(Records from a pointing dataset)
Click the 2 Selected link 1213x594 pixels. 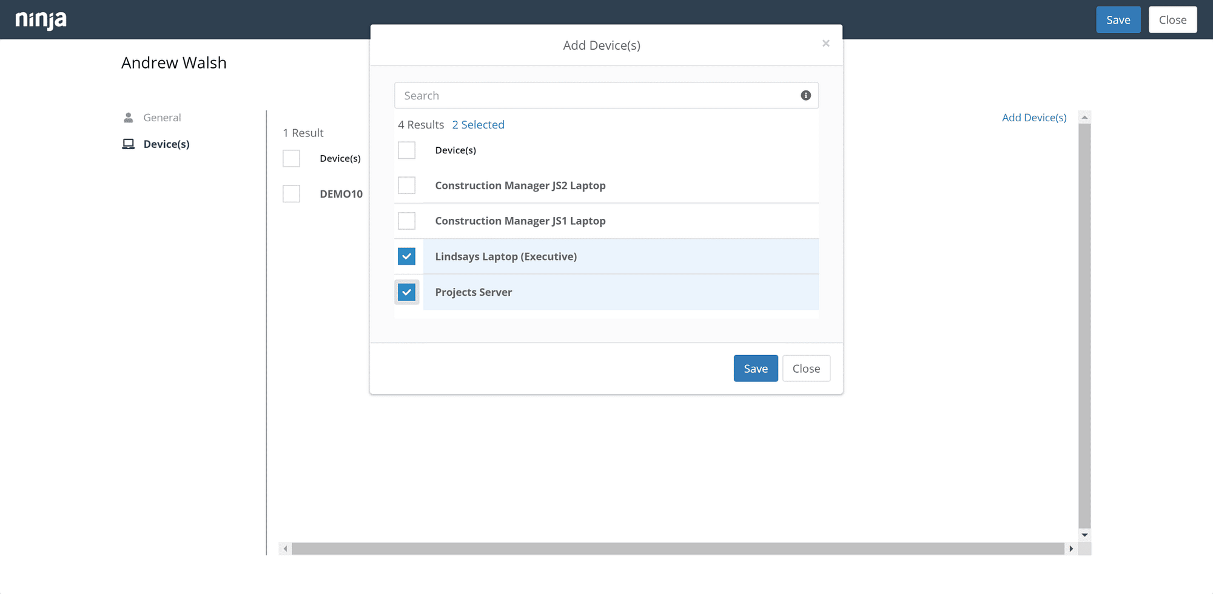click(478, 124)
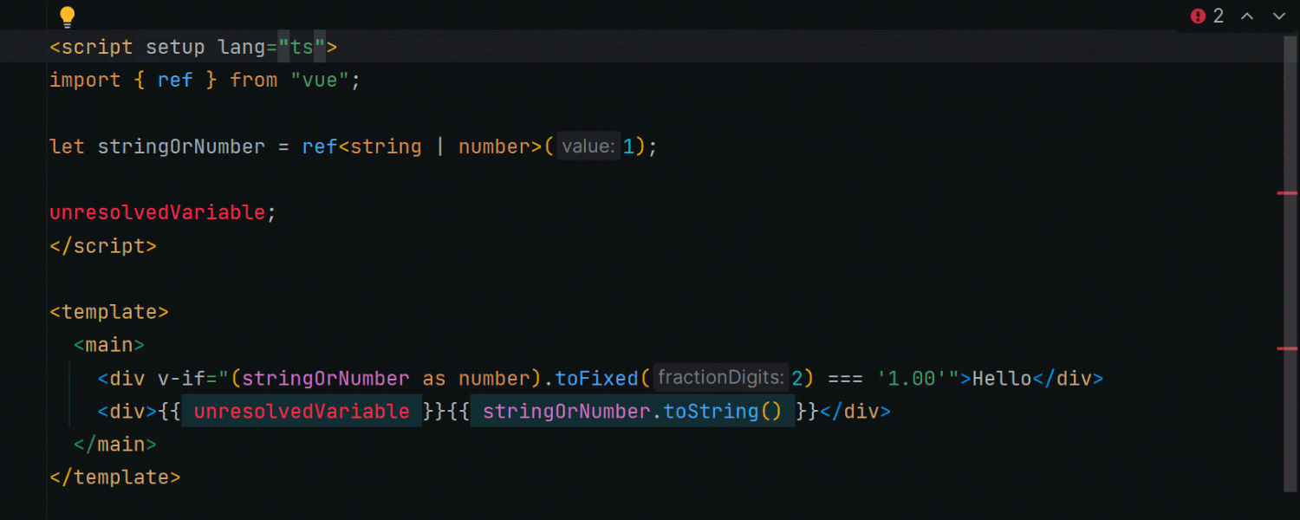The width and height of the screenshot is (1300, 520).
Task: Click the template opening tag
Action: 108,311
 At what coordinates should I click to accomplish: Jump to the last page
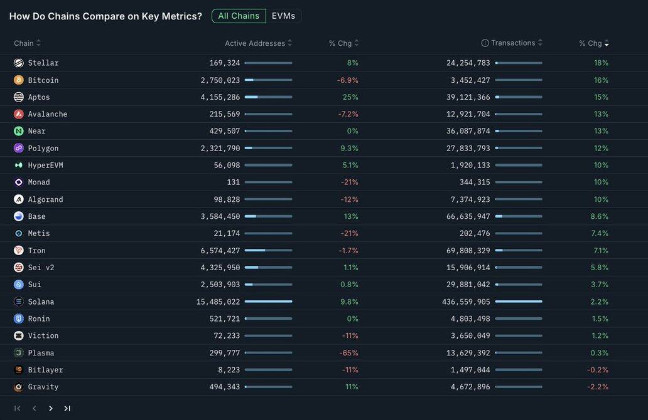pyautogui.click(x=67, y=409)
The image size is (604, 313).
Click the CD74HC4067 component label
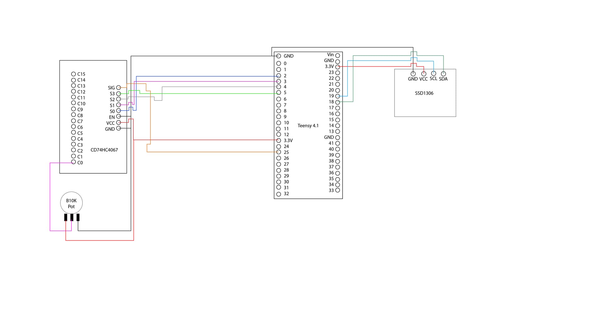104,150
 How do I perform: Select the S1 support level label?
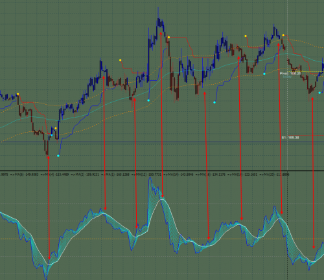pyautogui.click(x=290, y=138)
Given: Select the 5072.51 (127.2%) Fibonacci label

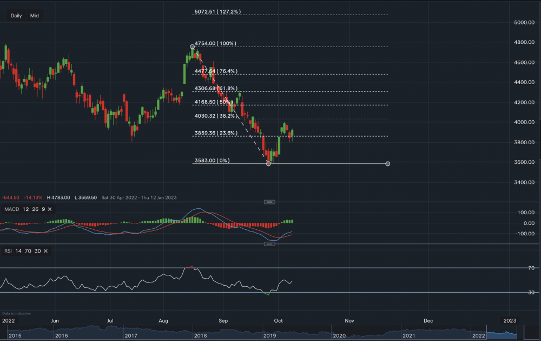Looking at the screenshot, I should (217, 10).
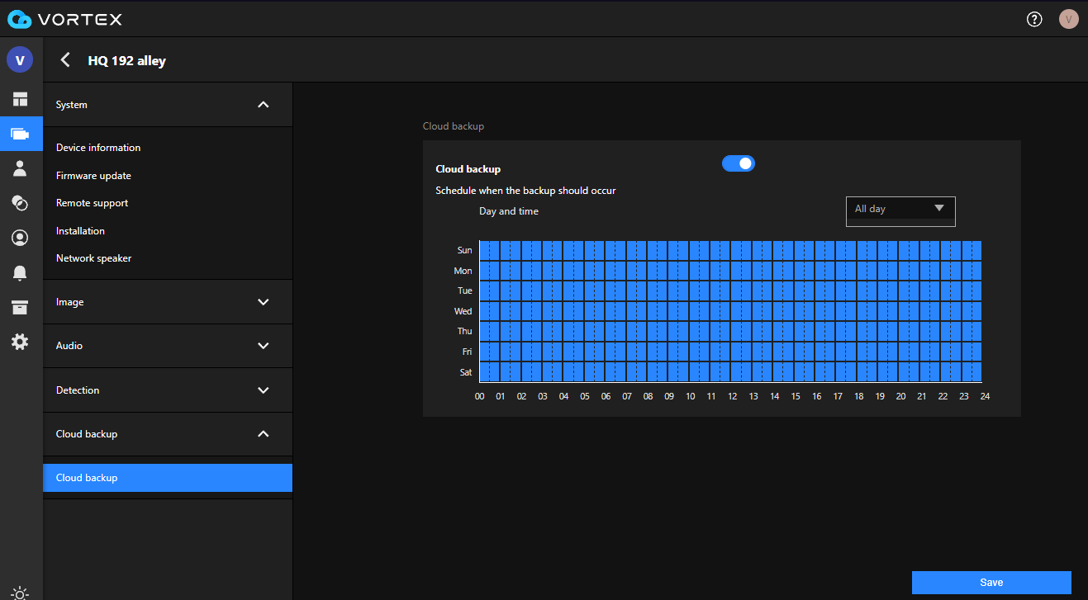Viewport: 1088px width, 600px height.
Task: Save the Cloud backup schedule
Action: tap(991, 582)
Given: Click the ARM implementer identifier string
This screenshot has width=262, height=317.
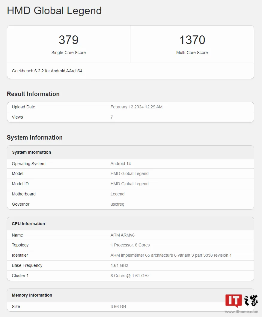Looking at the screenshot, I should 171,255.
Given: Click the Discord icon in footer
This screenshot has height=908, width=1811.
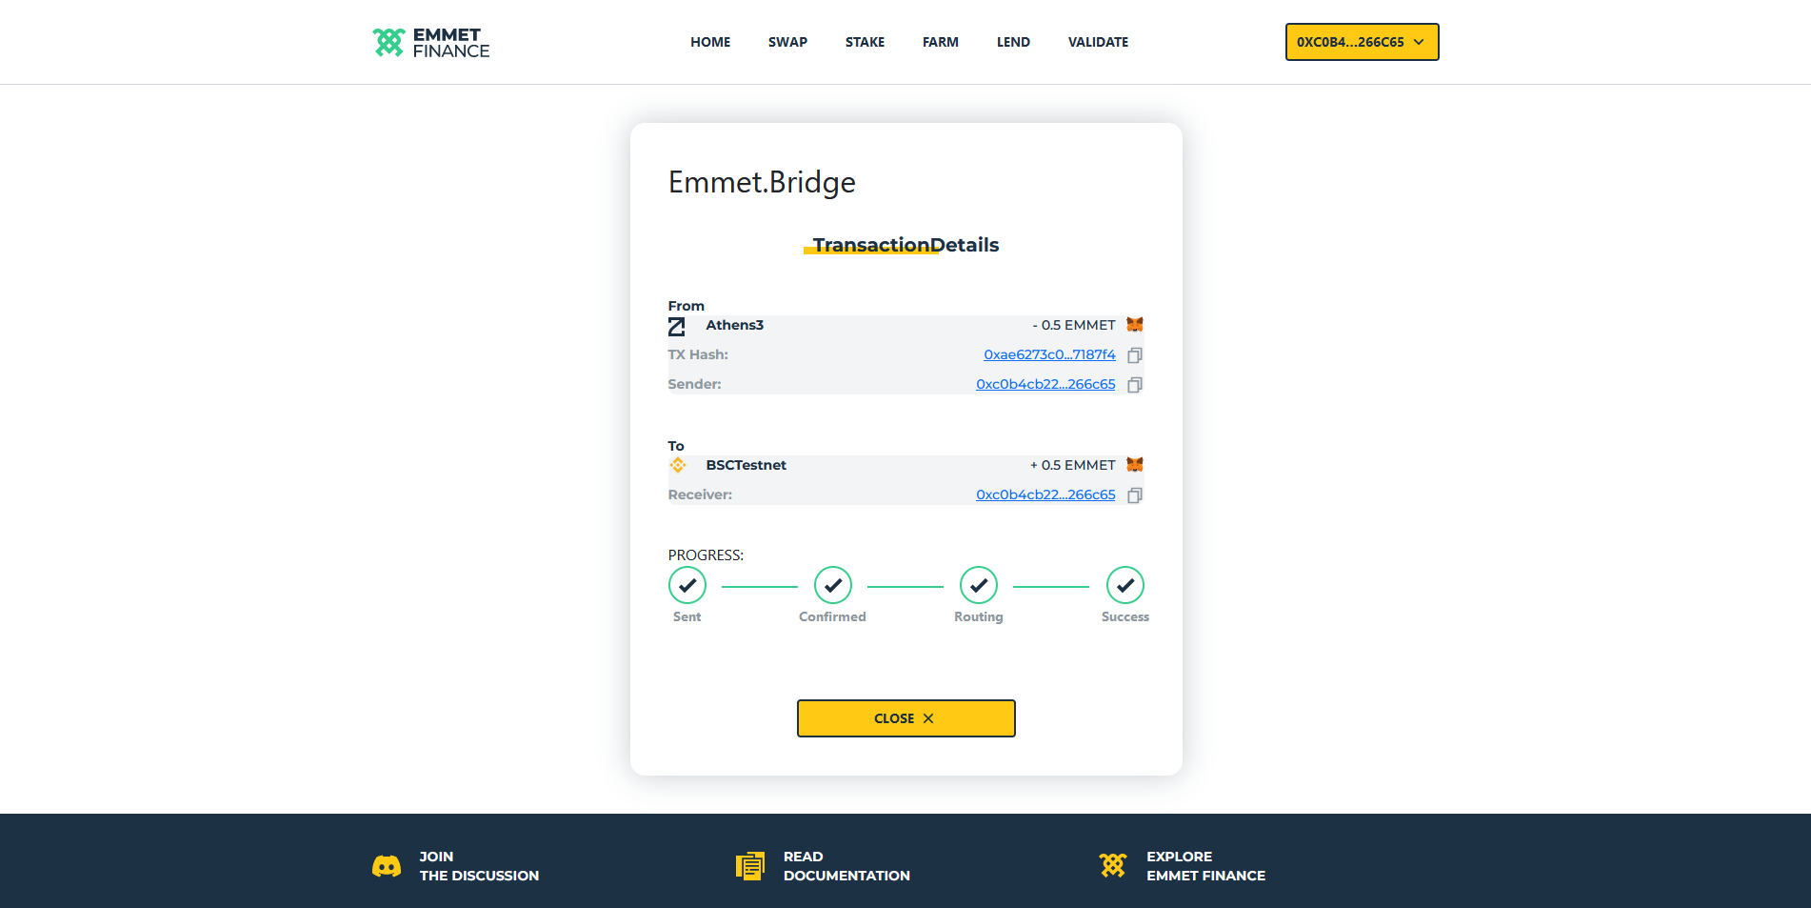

The problem:
Return the lines starting at the one that contains "How do I perform: Select" and ending at the one that contains "Action: tap(991, 582)", copied exactly, with the pictures left out.

Complete answer:
 How do I perform: Select the S1 support level label?
pyautogui.click(x=290, y=138)
Given: Select the 5072.51 (127.2%) Fibonacci label

Looking at the screenshot, I should (217, 10).
Viewport: 1088px width, 600px height.
Task: Save the Cloud backup schedule
Action: tap(991, 582)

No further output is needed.